The explosive limits in air are 2.1%-9.5% mixture.

With the big rig trailers and train cars the problem is BLEVE google it and they have a ton of videos. For those that don't care to. It is a _boiling liquid expanding vapor explosion_ is an explosion caused by the rupture of a vessel containing a pressurized liquid above its boiling point.

:clown:


----------



## Russianwolf (Oct 4, 2012)

mythbusters shot a couple propane tanks also. They weren't able to get a fiery explosion because the bullet wasn't causing a spark. Not spark, no ignition. They even tried tracer rounds. They could punch through, but no boom. Forget what they did to finally get a boom.

You don't need something to ignite to get an explosion though. Any internal energy source (compressed air) can cause an explosion. All you need is for the container to fail due to that energy. Think of a tire exploding.


If a paint pot is 12 inches in diameter, at 50psi that's 113 square inches and 5650 pounds being exerted on it. Nearly 3 tons of pressure trying to send the top flying. About the weight of my Suburban.

Use Caution and DON'T exceed the rated PSI.

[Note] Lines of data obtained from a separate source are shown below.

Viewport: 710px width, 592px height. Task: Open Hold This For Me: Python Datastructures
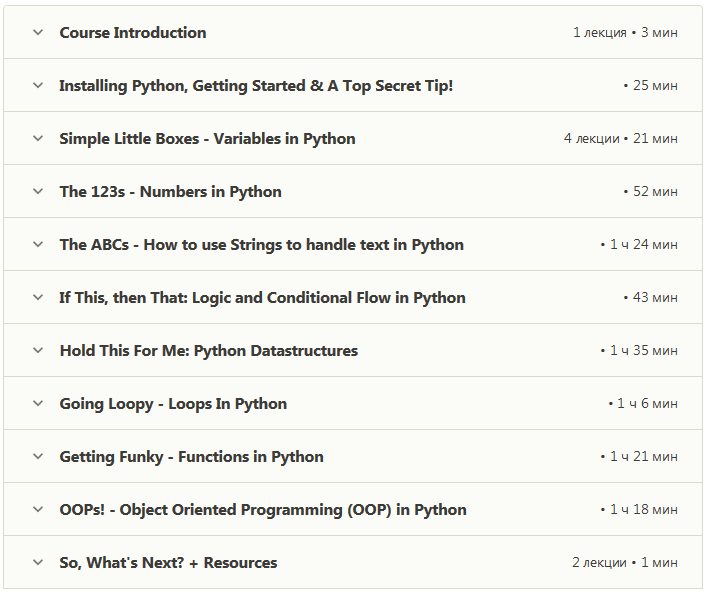pos(208,351)
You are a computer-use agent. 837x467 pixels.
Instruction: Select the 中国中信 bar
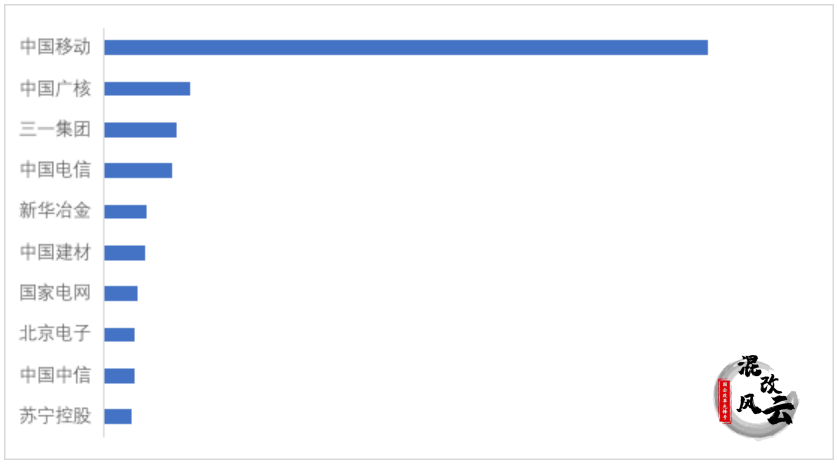click(x=120, y=376)
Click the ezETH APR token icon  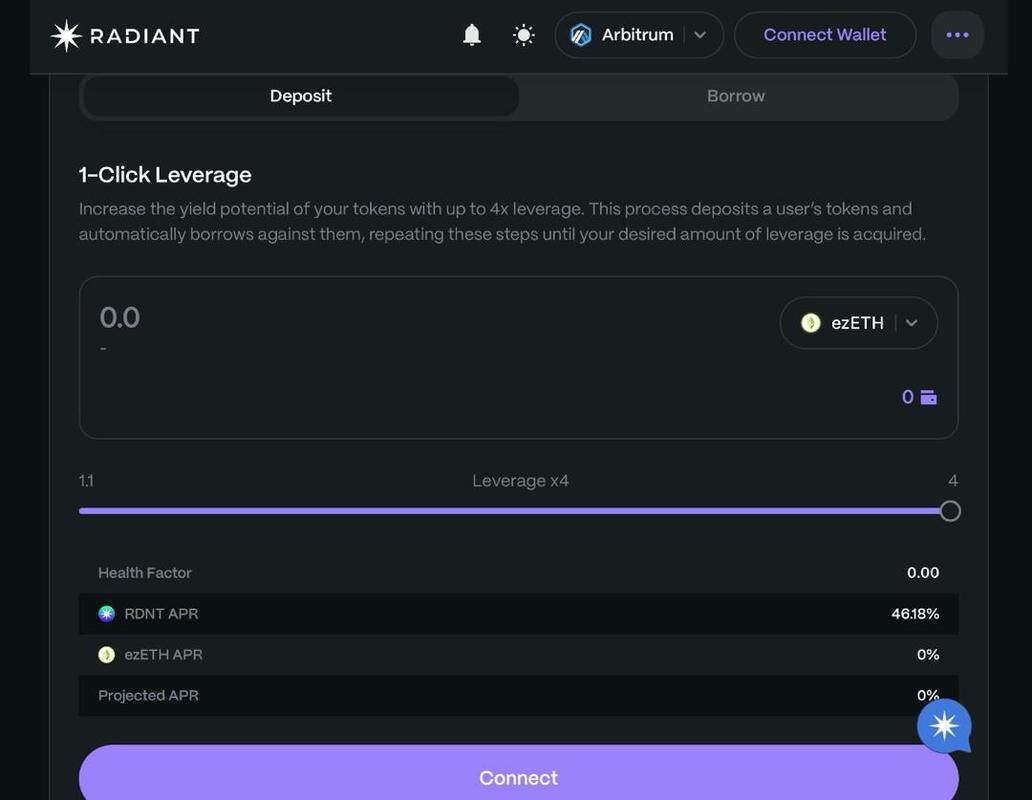[x=107, y=655]
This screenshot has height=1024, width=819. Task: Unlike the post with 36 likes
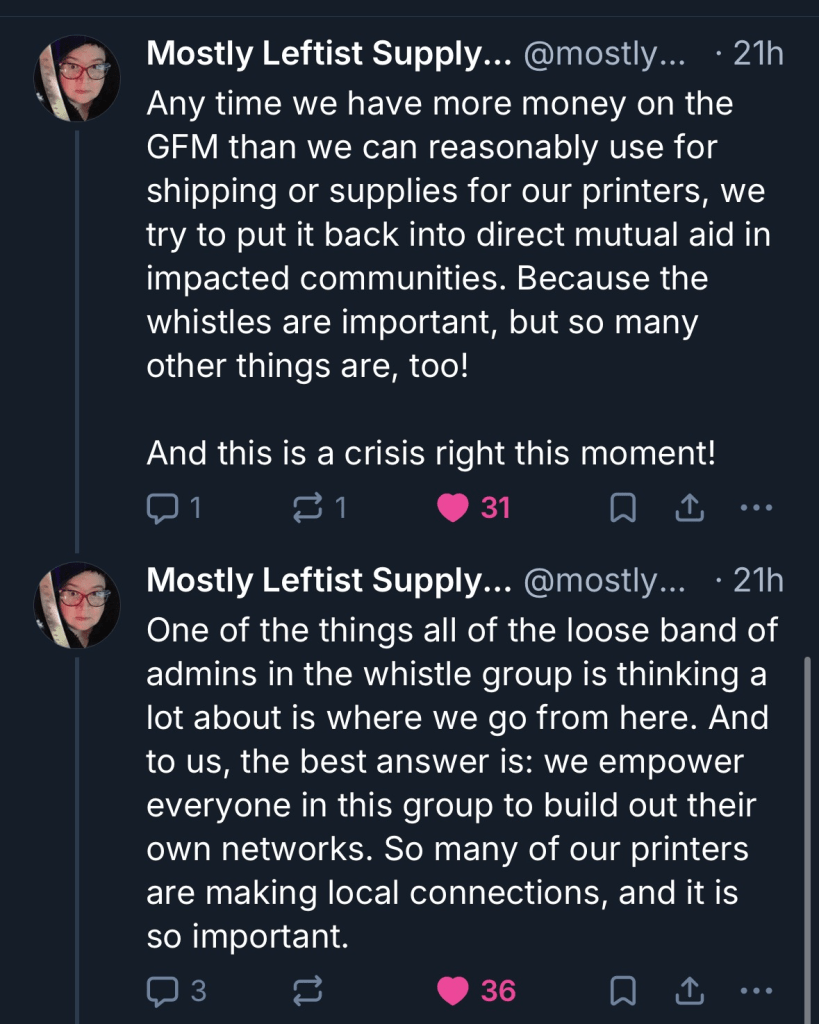coord(454,990)
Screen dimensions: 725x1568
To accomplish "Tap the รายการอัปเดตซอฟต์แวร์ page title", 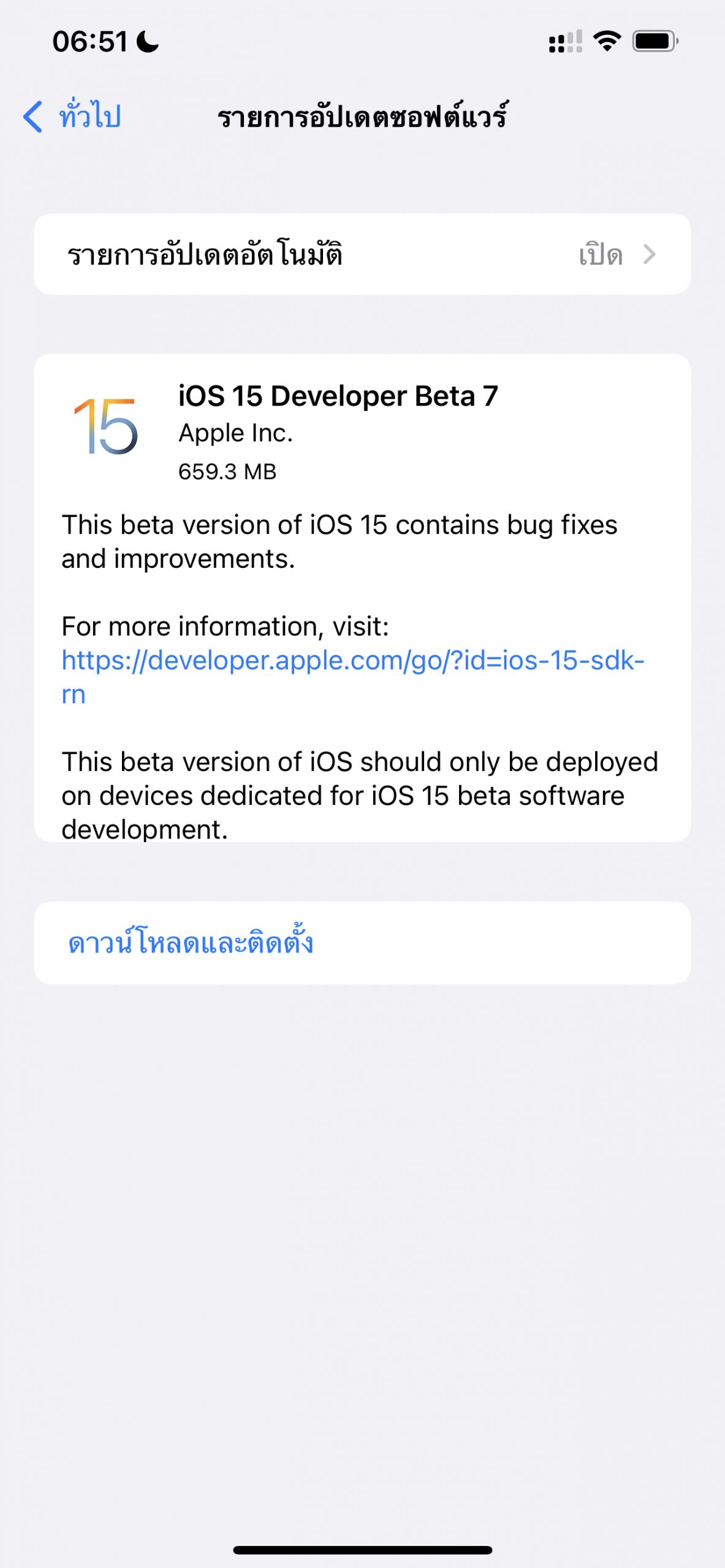I will [x=362, y=116].
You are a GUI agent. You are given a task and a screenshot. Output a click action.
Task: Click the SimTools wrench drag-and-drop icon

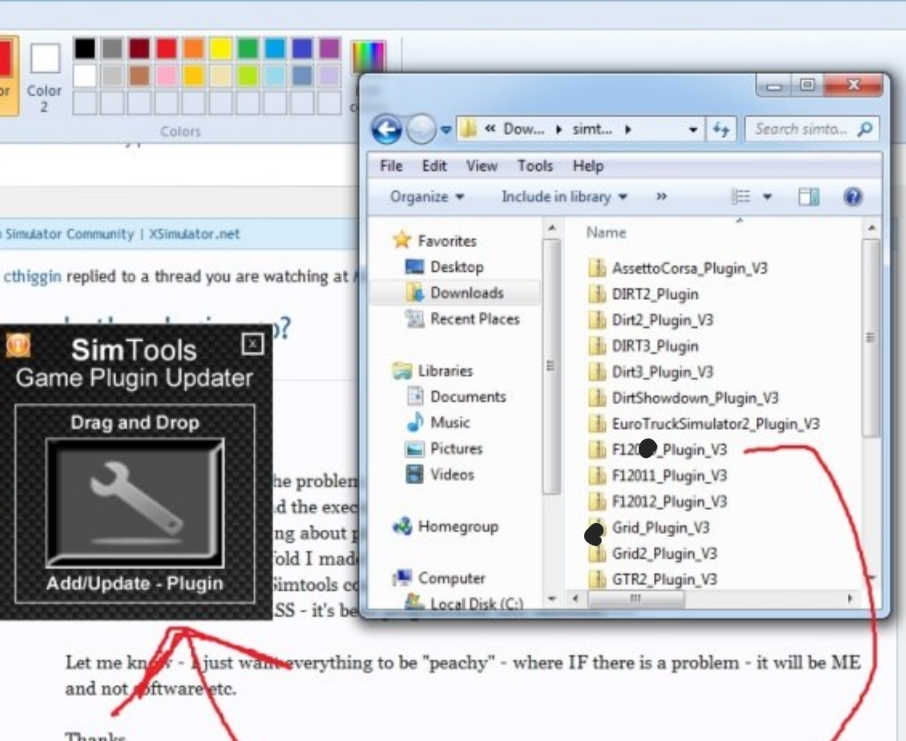point(134,502)

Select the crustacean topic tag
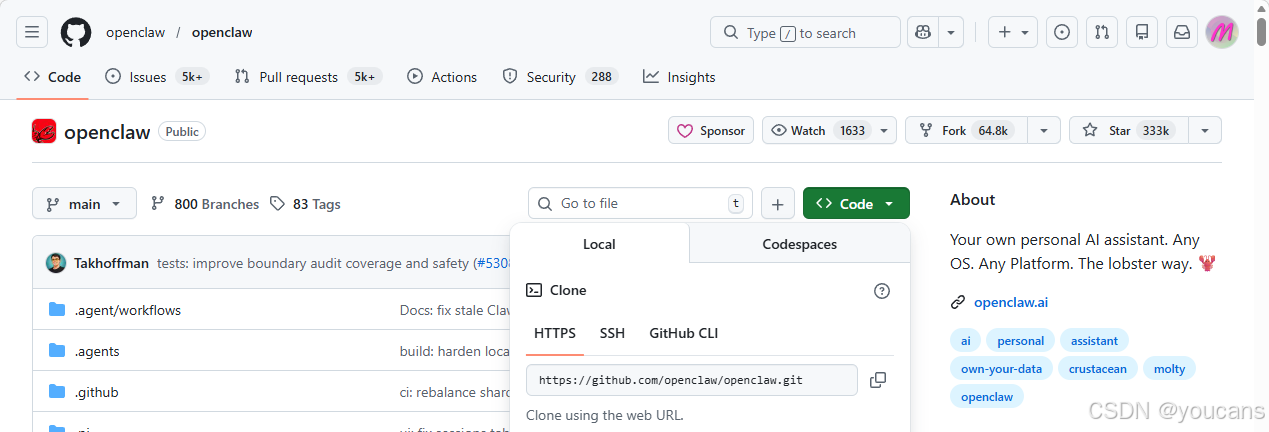click(x=1099, y=369)
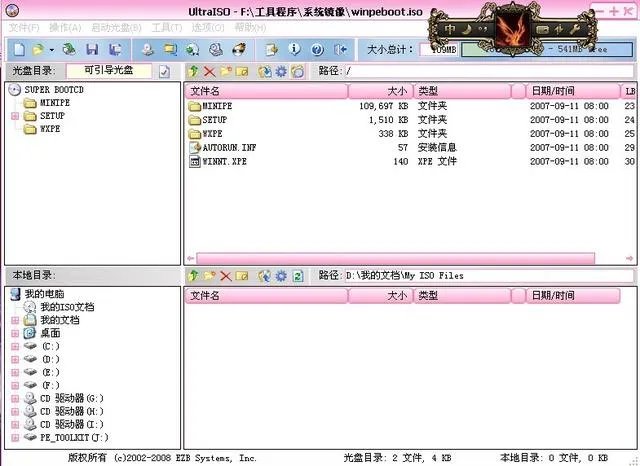Viewport: 640px width, 466px height.
Task: Click the gear icon in local pane toolbar
Action: [x=280, y=275]
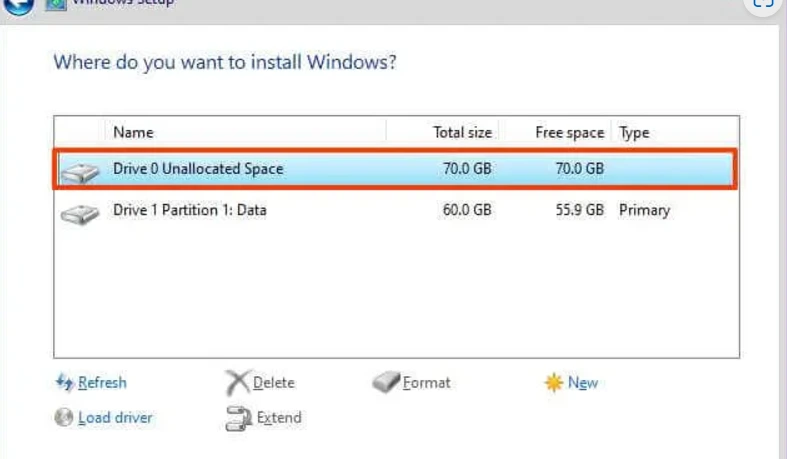Screen dimensions: 787x459
Task: Open the Load driver link
Action: coord(115,418)
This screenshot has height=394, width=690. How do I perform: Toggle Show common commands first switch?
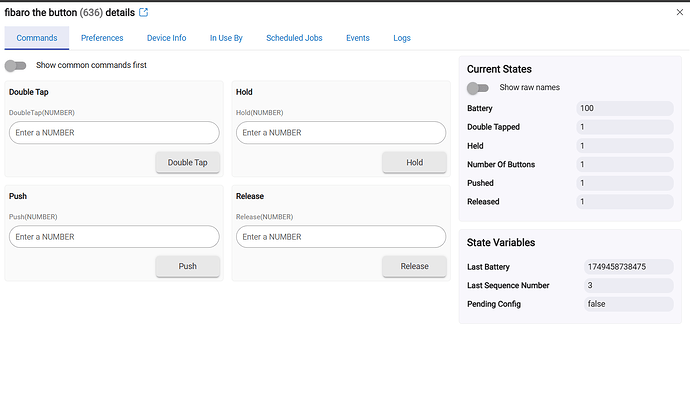(15, 66)
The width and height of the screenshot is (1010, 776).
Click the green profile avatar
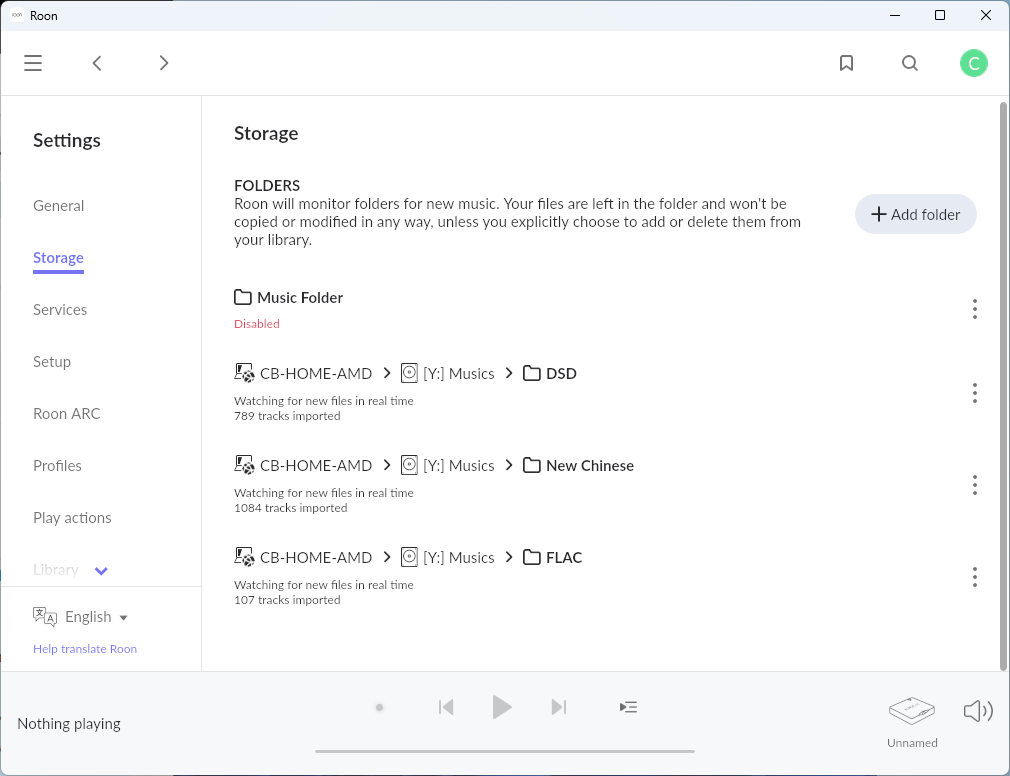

The clamp welds are the most likely place for failure in the pots. That and in the case of the HF pot, the clamps slipping over the rim of the lid (I like the design of the Grizzly pot a lot better, but it involves more welds).


----------



## edicehouse (Oct 4, 2012)

DAMHIKT, but a home brew kit that uses corn......   You have to make sure the cap is on, cuz it will go flying when you are heating the mash up.


----------



## Fred (Oct 4, 2012)

edicehouse said:


> DAMHIKT, but a home brew kit that uses corn...... You have to make sure the cap is on, cuz it will go flying when you are heating the mash up.


 
And the reason being for the explosion ... the open flame (source of ignition) under the mash pot!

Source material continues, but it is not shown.